READING TEXT.
This year, the competition has been unbelievable. We've sampled exceptional cars like the new Cadillac ATS-V and CTS-V, the stunning Mercedes-AMG GT S, the bantamweight fourth-generation Mazda MX-5 Miata, and the audacious Lamborghini Aventador SV.

And to top it all off, we drove two new American muscle cars that are finally good enough to earn the sports-car label: the Chevrolet Camaro SS and the Ford Mustang Shelby GT350.

That grand finale was a little bit like Thunderdome. As the saying goes, two cars enter--one car leaves.

The car that leaves with this year's title of Motor Authority Best Car To Buy 2016 is the Chevrolet Camaro SS.

It's time to stop calling the Camaro a pony car, time to stop calling it a muscle car. Those are ancient ways of describing exactly what the Camaro is. In its latest iteration, the Camaro SS is one of the most capable, pavement-melting, mind-bending performance cars on the road.

They're also good, but let's skip right by the other versions of the Camaro. Turbo fours and V-6s are fine for other drivers. It's the SS we want, every day, all the time, for its drool-worthy Corvette-sourced LT1 V-8. We're talking 455 horsepower here, and identical numbers for torque. If you haven't been intimate with one lately, or ever, you need to make it happen. This is a sensational powerplant, a sledgehammer among hammers.

We'll forgive you if the V-8 is the reason you still think the Camaro SS is about pure muscle--because with zero to 60 mph times of about four seconds, and quarter-mile runs in the low-12-second range--hey, that looks a lot like pure muscle.

It's what engineers did with the Camaro SS's other hardware that lifts its game into the big leagues. There are some Cadillac-sourced pieces, some body structure, some steering gear. It's all tied together in a smaller body that makes this gen-six Camaro SS more than 200 pounds lighter--and the best-handling Camaro we've ever driven. The steering tracks sharp, and true. The multi-link suspension wears the first-ever set of magnetic dampers, if you order it the right way. And with all that and 20-inch treads, the SS thinks its way through corners, instead of just pounding them into submission.

SUPPLIED INFORMATION.

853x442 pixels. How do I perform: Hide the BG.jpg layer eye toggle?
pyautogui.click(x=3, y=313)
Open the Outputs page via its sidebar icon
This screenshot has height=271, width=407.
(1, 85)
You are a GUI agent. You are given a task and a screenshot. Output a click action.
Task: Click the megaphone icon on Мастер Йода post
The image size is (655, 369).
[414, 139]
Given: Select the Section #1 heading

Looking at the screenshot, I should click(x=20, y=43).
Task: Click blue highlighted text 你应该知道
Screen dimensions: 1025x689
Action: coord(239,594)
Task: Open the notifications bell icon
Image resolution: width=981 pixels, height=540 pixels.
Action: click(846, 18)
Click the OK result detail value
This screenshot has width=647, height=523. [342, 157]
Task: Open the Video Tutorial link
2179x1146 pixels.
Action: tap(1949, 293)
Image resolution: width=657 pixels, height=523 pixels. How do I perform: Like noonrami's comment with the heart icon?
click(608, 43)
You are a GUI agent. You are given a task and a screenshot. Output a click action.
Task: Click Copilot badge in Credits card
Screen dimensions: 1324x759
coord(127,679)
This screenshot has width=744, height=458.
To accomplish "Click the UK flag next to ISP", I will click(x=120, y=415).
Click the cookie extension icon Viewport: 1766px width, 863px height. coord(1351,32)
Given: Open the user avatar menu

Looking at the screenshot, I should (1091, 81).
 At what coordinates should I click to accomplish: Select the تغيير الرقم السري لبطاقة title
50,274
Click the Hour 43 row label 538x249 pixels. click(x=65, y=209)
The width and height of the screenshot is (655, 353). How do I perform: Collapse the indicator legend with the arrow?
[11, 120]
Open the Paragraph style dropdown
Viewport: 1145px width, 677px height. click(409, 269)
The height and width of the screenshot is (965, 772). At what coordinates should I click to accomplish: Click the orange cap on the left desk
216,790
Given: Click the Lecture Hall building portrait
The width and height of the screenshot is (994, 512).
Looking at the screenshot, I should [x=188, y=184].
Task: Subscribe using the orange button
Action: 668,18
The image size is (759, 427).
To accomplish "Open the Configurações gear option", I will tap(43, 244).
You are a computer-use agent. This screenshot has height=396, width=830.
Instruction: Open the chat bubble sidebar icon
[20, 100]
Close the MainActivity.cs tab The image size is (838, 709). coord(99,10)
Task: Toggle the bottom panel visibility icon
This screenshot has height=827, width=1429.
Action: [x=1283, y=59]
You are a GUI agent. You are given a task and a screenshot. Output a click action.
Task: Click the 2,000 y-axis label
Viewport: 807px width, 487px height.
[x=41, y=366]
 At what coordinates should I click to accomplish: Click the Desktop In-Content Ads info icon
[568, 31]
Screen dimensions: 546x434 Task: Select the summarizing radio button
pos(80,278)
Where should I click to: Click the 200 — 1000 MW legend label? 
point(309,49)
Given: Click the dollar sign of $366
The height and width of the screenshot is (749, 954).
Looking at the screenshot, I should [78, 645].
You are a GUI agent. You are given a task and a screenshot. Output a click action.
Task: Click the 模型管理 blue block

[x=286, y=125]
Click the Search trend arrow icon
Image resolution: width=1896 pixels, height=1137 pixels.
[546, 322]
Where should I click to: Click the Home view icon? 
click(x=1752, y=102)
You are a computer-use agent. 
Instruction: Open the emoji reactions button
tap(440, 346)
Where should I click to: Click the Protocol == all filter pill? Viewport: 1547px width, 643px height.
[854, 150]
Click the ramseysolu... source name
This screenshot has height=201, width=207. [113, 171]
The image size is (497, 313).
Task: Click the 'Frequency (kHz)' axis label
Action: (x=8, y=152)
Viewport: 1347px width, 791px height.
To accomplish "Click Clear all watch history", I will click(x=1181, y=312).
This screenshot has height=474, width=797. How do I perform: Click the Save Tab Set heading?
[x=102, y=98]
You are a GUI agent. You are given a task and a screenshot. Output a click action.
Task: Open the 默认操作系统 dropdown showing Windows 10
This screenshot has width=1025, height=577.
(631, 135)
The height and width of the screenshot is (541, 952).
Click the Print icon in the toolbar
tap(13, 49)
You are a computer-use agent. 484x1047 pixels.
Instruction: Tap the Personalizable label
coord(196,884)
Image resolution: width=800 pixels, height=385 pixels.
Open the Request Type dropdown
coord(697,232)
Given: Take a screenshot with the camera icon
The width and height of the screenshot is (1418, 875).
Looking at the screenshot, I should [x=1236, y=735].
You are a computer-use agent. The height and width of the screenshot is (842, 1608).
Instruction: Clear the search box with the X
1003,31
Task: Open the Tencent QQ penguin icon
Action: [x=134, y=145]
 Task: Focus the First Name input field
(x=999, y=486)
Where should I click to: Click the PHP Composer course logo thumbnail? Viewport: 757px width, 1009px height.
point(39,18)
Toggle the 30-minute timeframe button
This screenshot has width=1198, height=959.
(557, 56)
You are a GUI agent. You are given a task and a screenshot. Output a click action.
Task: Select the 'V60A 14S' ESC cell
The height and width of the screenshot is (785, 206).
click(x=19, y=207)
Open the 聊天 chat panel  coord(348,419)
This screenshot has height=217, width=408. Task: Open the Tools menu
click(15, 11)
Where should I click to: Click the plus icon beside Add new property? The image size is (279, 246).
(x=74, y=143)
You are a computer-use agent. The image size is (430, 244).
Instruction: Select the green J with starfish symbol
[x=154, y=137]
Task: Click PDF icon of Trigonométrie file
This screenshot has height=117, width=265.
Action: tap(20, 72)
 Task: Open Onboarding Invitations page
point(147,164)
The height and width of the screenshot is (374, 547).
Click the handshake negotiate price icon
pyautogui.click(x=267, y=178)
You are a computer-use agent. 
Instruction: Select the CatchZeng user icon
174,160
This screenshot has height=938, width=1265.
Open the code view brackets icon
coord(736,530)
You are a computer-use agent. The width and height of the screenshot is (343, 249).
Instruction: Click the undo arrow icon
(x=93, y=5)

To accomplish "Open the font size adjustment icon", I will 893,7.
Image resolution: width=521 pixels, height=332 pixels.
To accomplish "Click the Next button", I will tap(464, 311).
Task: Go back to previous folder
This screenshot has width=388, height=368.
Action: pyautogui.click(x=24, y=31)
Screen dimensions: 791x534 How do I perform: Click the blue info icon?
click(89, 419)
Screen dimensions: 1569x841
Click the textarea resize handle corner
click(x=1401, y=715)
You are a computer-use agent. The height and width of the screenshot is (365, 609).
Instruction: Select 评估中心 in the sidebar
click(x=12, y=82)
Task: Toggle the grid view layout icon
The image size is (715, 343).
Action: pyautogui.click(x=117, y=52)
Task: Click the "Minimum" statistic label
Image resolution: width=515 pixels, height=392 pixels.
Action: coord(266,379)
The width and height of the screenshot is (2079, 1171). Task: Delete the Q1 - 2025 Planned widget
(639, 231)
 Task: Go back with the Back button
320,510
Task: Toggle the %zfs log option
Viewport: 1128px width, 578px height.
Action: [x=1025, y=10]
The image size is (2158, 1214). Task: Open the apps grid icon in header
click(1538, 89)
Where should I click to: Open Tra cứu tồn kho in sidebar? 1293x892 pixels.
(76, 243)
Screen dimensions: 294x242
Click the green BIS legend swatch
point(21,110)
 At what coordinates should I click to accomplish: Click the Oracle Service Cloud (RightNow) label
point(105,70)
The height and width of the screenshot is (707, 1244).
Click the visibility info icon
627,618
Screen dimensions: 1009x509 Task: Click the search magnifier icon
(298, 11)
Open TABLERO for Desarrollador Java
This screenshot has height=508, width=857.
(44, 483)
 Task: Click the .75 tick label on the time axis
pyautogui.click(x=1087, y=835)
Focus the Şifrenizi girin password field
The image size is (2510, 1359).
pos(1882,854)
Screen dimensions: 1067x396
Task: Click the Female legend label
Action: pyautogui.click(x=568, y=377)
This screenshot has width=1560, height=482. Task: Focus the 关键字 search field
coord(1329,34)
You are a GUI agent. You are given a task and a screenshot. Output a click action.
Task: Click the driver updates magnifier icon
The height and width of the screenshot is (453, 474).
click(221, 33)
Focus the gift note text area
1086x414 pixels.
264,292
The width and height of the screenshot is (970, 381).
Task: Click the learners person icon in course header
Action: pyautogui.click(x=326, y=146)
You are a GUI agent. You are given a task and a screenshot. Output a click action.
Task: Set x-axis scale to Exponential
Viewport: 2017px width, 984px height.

WHAT THE EXERCISE ASKS.
In the article on the Camaro SS, what horsepower does the LT1 V-8 produce?

REPLY.
455 horsepower.